法人企業景気予測調査(令和2年4~6月期調査)について

先週の木曜日、6月11日に財務省と内閣府から、掲題の調査結果が発表されました。新聞等で報道されましたので、ご覧になった方も多かったと思われますが、この調査は、四半期毎に全国の14000社ほどの会社に調査票を送り、10000社を超える会社から得た回答を集計しているもので、経営者が自社および国内の景況をどのように見ているかを示す指標として有用なものと考えられます。
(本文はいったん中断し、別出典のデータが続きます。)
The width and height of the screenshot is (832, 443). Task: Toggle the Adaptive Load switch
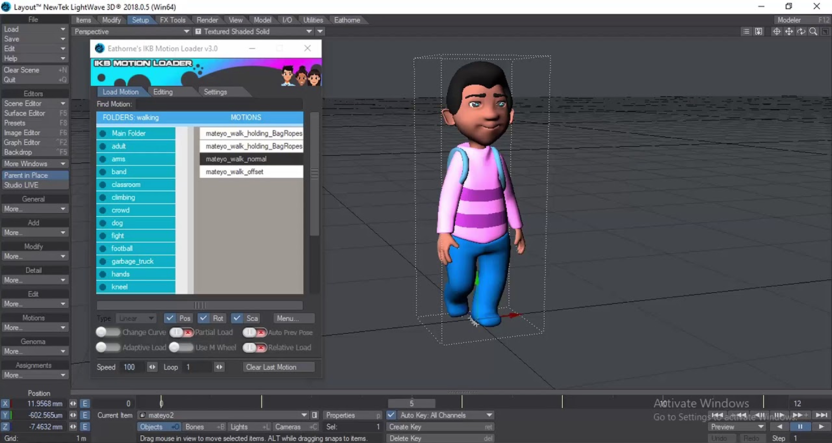click(x=107, y=347)
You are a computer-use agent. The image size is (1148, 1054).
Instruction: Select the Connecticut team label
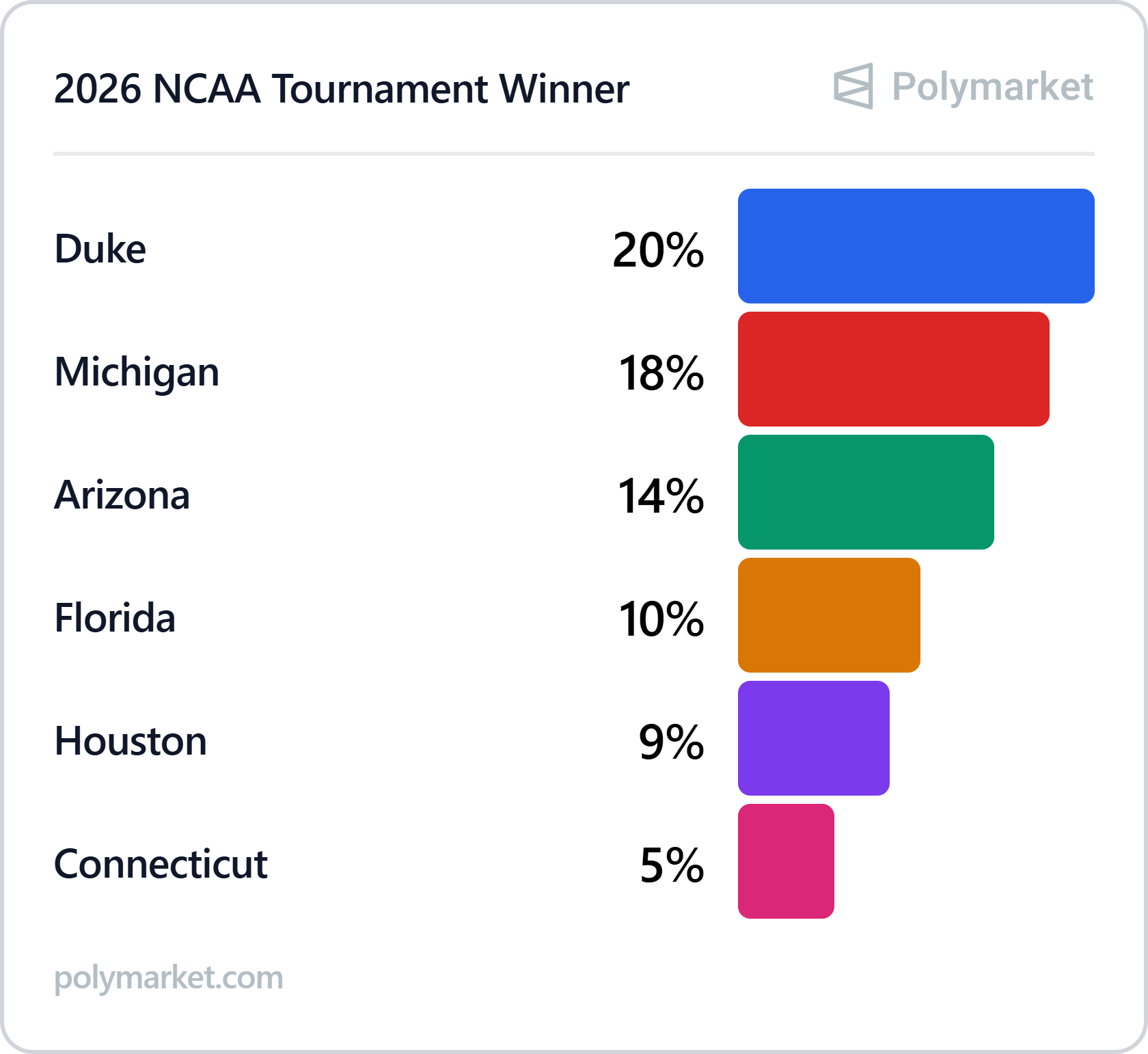pyautogui.click(x=161, y=864)
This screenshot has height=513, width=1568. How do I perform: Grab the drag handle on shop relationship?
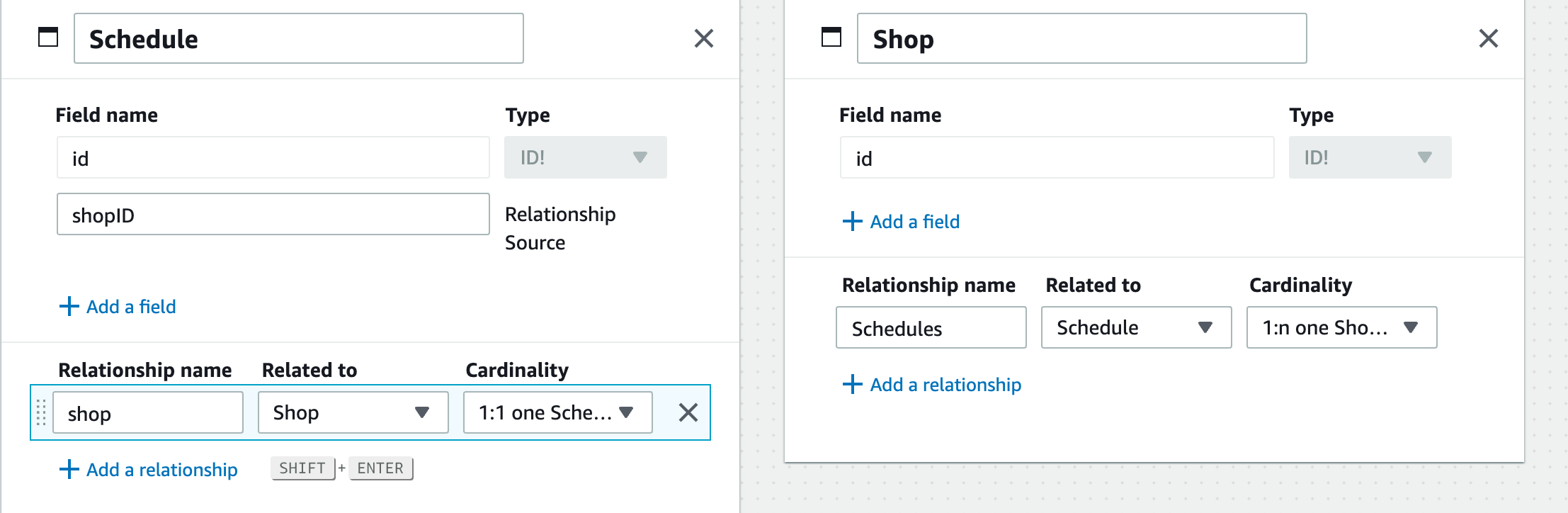tap(41, 412)
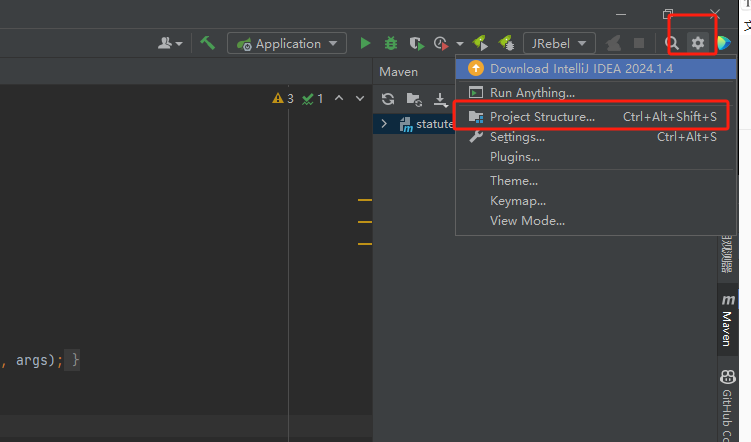Expand the statute Maven project node
This screenshot has height=442, width=751.
tap(384, 124)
今回調査は、5月15日を調査時点として、4-6月(当期)および7-9月(次期)、10-12月(次次期)の景況を「上昇」、「不変」、「下降」、「不明」の四択で回答したものを集計しています。

報道された主な内容は、企業規模を問わず、最大級の「下降超」の状態となり、令和2年度の売上高は前年比でマイナス5.2%と予測されるというような内容だったかと思います。しかし、この調査結果には業種別の景況判断が掲載されていましたので、時系列データとともにご紹介したいと思います。データはすべて内閣府ホームページからの引用です。

まず、前回1月15日の調査結果と今回の4月15日の調査結果を対比してご覧ください。
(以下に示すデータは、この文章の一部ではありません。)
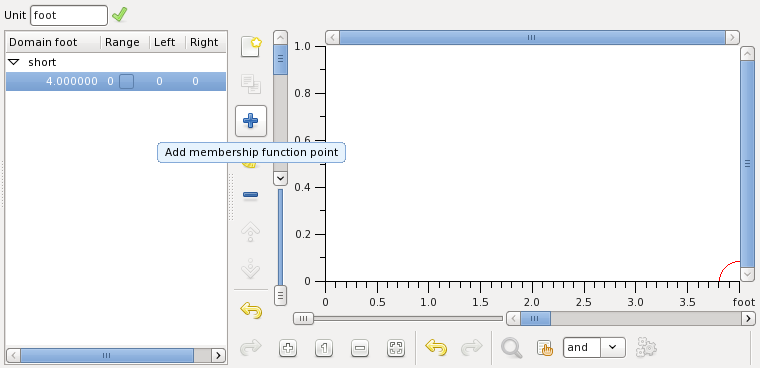Click the magnifier icon in bottom toolbar
Screen dimensions: 760x368
point(511,347)
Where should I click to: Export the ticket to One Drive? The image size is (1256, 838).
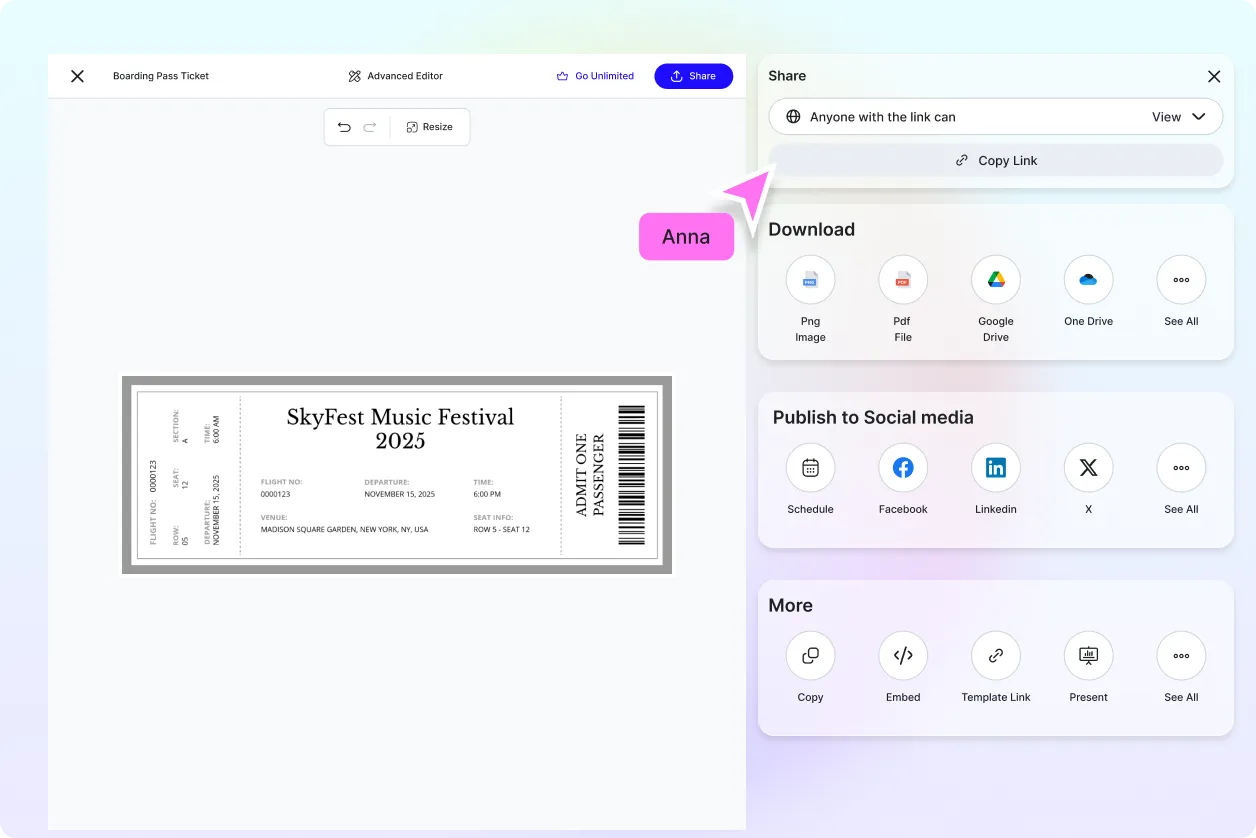pos(1088,280)
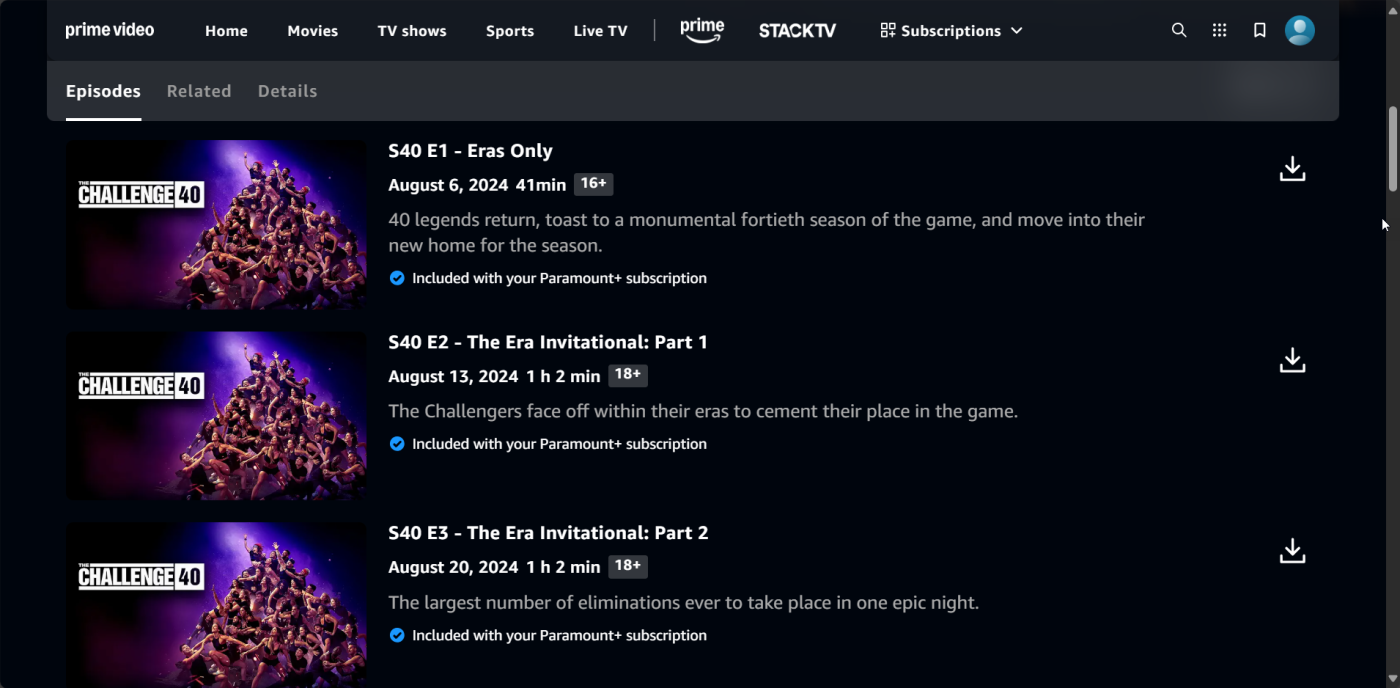Open the TV shows navigation item
This screenshot has width=1400, height=688.
tap(412, 31)
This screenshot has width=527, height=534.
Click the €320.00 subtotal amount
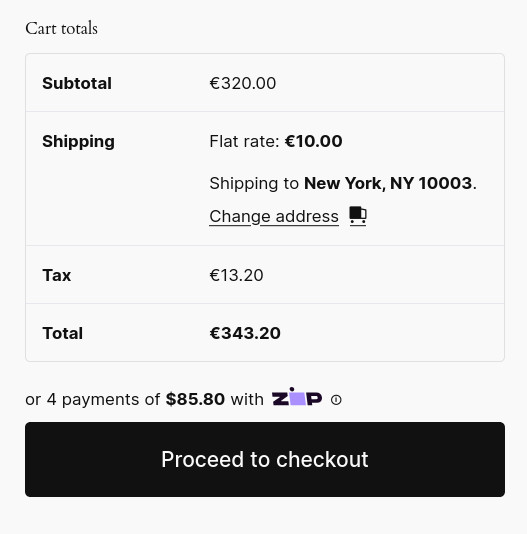(x=243, y=83)
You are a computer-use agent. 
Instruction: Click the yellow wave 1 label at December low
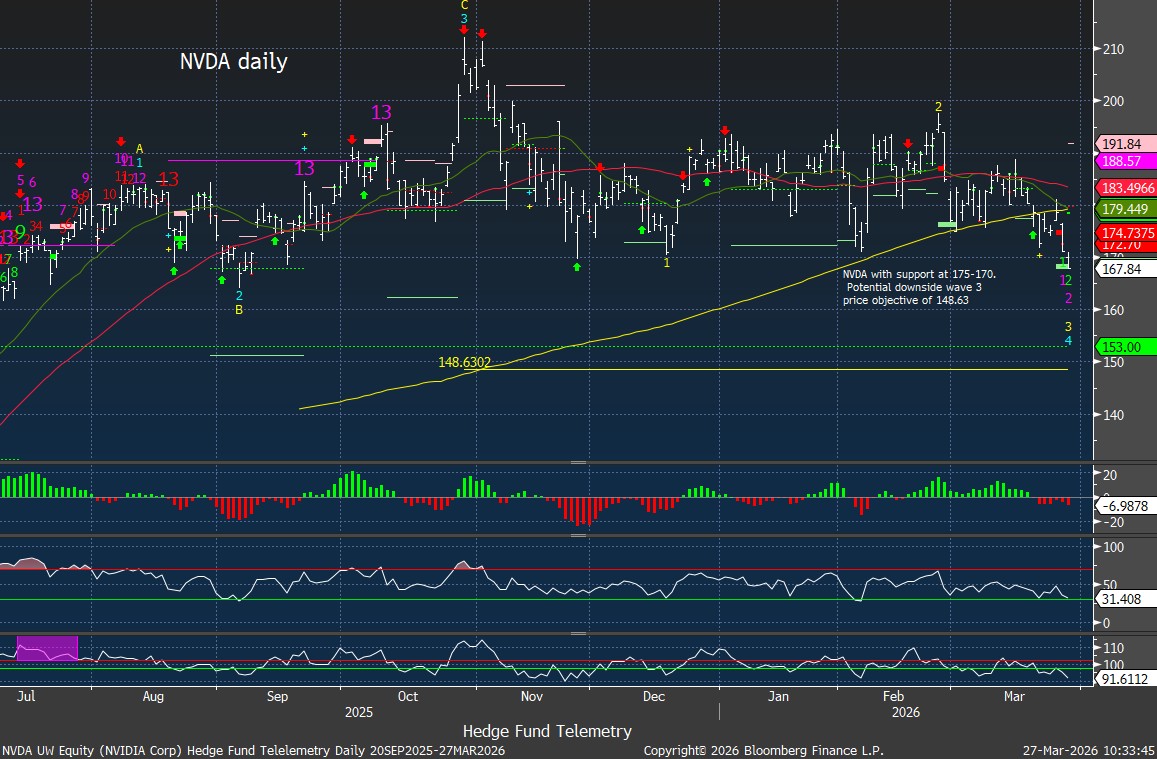pyautogui.click(x=667, y=263)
前回調査では、当期(1-3月)をはじめとして「不変」の回答が最も多かったのですが、今回調査では、「不変」は全回答の1/4程度にすぎず、「下降」や「不明」の回答が「不変」を上回る結果になっています。この3か月で、コロナショックの暗い影が景況判断に色濃く反映されてきていることが理解されると思います。
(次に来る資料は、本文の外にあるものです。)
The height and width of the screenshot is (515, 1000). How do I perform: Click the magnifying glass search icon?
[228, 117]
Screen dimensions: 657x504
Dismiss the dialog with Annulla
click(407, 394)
この調査で発表される指数(ポイント)とは、「上昇」の回答%から「下降」の回答%を引いたものです。上の図を例にとれば、今回結果で当期(4-6月)の指数は、「上昇」の4.7から「下降」の65.3を引いた▲60.6が、中小企業製造業の経営者が判断した自社の景況指数となります。

この調査結果には、2004年以降の指数データが添付されています。ちょうどリーマンショックの時期をカバーしていますので、当期の景況指数について時系列の推移を調べてみました。驚くことに、大企業と中小企業では、あまりに景況指数が違っていましたので、両者を比較し、さらに「自社に対する景況判断」と「国内に対する景況判断」についても比較してみました。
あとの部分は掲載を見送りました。